**Directions**
Every record must be reproduced exactly. Leave none out.

(Data excerpts)
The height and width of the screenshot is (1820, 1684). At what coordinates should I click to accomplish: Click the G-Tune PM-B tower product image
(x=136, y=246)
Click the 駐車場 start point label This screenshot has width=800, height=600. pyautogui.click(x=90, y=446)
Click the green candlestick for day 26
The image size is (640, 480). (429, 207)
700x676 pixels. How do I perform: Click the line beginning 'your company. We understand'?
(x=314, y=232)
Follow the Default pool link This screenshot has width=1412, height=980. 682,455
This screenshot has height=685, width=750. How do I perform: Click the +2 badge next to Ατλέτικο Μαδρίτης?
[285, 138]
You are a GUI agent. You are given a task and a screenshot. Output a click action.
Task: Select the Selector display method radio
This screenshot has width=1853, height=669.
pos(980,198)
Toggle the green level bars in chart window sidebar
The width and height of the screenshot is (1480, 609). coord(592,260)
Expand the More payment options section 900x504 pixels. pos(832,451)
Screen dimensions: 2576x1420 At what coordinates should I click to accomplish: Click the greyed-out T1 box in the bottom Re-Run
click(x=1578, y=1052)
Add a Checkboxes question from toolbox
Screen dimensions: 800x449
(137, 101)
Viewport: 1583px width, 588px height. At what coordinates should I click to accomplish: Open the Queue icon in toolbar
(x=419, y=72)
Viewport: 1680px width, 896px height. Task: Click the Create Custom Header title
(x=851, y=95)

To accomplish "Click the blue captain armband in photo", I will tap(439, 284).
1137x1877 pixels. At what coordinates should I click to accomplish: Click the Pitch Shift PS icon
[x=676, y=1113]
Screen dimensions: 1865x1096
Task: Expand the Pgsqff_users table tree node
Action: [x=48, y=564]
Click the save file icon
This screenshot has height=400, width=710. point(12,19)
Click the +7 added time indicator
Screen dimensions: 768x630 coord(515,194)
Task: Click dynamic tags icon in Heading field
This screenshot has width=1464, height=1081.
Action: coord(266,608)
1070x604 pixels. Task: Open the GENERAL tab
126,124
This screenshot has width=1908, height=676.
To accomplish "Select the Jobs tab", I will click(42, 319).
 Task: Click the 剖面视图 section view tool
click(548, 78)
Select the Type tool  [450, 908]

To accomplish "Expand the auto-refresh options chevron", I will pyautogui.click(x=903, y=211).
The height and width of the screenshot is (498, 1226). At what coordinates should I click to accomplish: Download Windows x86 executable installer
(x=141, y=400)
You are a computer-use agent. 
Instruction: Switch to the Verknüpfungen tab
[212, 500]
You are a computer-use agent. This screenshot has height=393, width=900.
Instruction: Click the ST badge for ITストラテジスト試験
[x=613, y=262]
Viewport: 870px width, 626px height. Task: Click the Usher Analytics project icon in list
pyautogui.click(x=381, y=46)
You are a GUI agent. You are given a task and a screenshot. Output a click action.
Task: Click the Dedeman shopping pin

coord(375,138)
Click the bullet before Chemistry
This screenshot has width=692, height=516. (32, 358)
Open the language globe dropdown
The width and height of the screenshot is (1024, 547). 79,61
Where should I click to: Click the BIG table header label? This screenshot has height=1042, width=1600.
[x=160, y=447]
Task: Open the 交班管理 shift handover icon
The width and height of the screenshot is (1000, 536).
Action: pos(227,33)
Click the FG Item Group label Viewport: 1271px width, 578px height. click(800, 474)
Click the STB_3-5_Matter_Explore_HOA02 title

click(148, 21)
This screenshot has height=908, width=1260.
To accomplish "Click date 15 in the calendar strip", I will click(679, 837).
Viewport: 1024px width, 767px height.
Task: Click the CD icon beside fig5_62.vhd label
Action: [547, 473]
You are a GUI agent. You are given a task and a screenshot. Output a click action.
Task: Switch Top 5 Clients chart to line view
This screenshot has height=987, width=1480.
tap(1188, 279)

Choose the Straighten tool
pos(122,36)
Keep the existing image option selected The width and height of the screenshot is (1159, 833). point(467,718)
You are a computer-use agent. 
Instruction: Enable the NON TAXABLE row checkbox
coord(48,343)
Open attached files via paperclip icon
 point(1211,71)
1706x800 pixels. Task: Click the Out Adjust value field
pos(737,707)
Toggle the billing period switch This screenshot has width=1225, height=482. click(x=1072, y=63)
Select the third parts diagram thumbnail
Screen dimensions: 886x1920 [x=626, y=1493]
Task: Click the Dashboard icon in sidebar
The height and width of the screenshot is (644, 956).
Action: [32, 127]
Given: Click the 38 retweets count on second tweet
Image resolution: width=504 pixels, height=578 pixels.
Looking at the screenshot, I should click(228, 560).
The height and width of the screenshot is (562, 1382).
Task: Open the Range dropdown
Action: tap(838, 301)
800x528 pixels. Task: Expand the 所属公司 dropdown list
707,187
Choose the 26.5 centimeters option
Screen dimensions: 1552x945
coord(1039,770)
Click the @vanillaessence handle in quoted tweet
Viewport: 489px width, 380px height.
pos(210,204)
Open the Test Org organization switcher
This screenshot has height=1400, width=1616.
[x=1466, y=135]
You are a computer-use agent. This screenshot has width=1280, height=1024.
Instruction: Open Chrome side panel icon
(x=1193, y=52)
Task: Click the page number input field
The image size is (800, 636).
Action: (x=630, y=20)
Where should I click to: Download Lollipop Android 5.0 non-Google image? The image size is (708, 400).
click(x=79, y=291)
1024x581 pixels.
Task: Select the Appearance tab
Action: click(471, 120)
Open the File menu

**Task response**
The height and width of the screenshot is (1820, 1684). At what coordinates should I click to accomplish: Click the G-Tune PM-B tower product image
(x=136, y=246)
Click the 駐車場 start point label This screenshot has width=800, height=600. pyautogui.click(x=90, y=446)
Click the green candlestick for day 26
The image size is (640, 480). (429, 207)
700x676 pixels. How do I perform: Click the line beginning 'your company. We understand'?
(x=314, y=232)
Follow the Default pool link This screenshot has width=1412, height=980. 682,455
This screenshot has height=685, width=750. How do I perform: Click the +2 badge next to Ατλέτικο Μαδρίτης?
[285, 138]
You are a GUI agent. You are given a task and a screenshot. Output a click action.
Task: Select the Selector display method radio
This screenshot has width=1853, height=669.
pos(980,198)
Toggle the green level bars in chart window sidebar
The width and height of the screenshot is (1480, 609). coord(592,260)
Expand the More payment options section 900x504 pixels. pos(832,451)
Screen dimensions: 2576x1420 At what coordinates should I click to accomplish: Click the greyed-out T1 box in the bottom Re-Run
click(x=1578, y=1052)
Add a Checkboxes question from toolbox
Screen dimensions: 800x449
(137, 101)
Viewport: 1583px width, 588px height. At what coordinates should I click to accomplish: Open the Queue icon in toolbar
(x=419, y=72)
Viewport: 1680px width, 896px height. Task: Click the Create Custom Header title
(x=851, y=95)

To accomplish "Click the blue captain armband in photo", I will tap(439, 284).
1137x1877 pixels. At what coordinates should I click to accomplish: Click the Pitch Shift PS icon
[x=676, y=1113]
Screen dimensions: 1865x1096
Task: Expand the Pgsqff_users table tree node
Action: [x=48, y=564]
Click the save file icon
This screenshot has height=400, width=710. point(12,19)
Click the +7 added time indicator
Screen dimensions: 768x630 coord(515,194)
Task: Click dynamic tags icon in Heading field
This screenshot has width=1464, height=1081.
Action: coord(266,608)
1070x604 pixels. Task: Open the GENERAL tab
126,124
This screenshot has width=1908, height=676.
To accomplish "Select the Jobs tab", I will click(42, 319).
 Task: Click the 剖面视图 section view tool
click(548, 78)
Select the Type tool  [450, 908]

To accomplish "Expand the auto-refresh options chevron", I will pyautogui.click(x=903, y=211).
The height and width of the screenshot is (498, 1226). At what coordinates should I click to accomplish: Download Windows x86 executable installer
(x=141, y=400)
You are a computer-use agent. 
Instruction: Switch to the Verknüpfungen tab
[212, 500]
You are a computer-use agent. This screenshot has height=393, width=900.
Instruction: Click the ST badge for ITストラテジスト試験
[x=613, y=262]
Viewport: 870px width, 626px height. Task: Click the Usher Analytics project icon in list
pyautogui.click(x=381, y=46)
You are a GUI agent. You are given a task and a screenshot. Output a click action.
Task: Click the Dedeman shopping pin

coord(375,138)
Click the bullet before Chemistry
This screenshot has width=692, height=516. (32, 358)
Open the language globe dropdown
The width and height of the screenshot is (1024, 547). 79,61
Where should I click to: Click the BIG table header label? This screenshot has height=1042, width=1600.
[x=160, y=447]
Task: Open the 交班管理 shift handover icon
The width and height of the screenshot is (1000, 536).
Action: pos(227,33)
Click the FG Item Group label Viewport: 1271px width, 578px height. click(800, 474)
Click the STB_3-5_Matter_Explore_HOA02 title

click(148, 21)
This screenshot has height=908, width=1260.
To accomplish "Click date 15 in the calendar strip", I will click(679, 837).
Viewport: 1024px width, 767px height.
Task: Click the CD icon beside fig5_62.vhd label
Action: [547, 473]
You are a GUI agent. You are given a task and a screenshot. Output a click action.
Task: Switch Top 5 Clients chart to line view
This screenshot has height=987, width=1480.
tap(1188, 279)

Choose the Straighten tool
pos(122,36)
Keep the existing image option selected The width and height of the screenshot is (1159, 833). point(467,718)
You are a computer-use agent. 
Instruction: Enable the NON TAXABLE row checkbox
coord(48,343)
Open attached files via paperclip icon
 point(1211,71)
1706x800 pixels. Task: Click the Out Adjust value field
pos(737,707)
Toggle the billing period switch This screenshot has width=1225, height=482. click(x=1072, y=63)
Select the third parts diagram thumbnail
Screen dimensions: 886x1920 [x=626, y=1493]
Task: Click the Dashboard icon in sidebar
The height and width of the screenshot is (644, 956).
Action: [32, 127]
Given: Click the 38 retweets count on second tweet
Image resolution: width=504 pixels, height=578 pixels.
Looking at the screenshot, I should click(228, 560).
The height and width of the screenshot is (562, 1382).
Task: Open the Range dropdown
Action: tap(838, 301)
800x528 pixels. Task: Expand the 所属公司 dropdown list
707,187
Choose the 26.5 centimeters option
Screen dimensions: 1552x945
coord(1039,770)
Click the @vanillaessence handle in quoted tweet
Viewport: 489px width, 380px height.
pos(210,204)
Open the Test Org organization switcher
This screenshot has height=1400, width=1616.
[x=1466, y=135]
You are a computer-use agent. This screenshot has width=1280, height=1024.
Instruction: Open Chrome side panel icon
(x=1193, y=52)
Task: Click the page number input field
The image size is (800, 636).
Action: (x=630, y=20)
Where should I click to: Download Lollipop Android 5.0 non-Google image? The image size is (708, 400).
click(x=79, y=291)
1024x581 pixels.
Task: Select the Appearance tab
Action: click(471, 120)
Open the File menu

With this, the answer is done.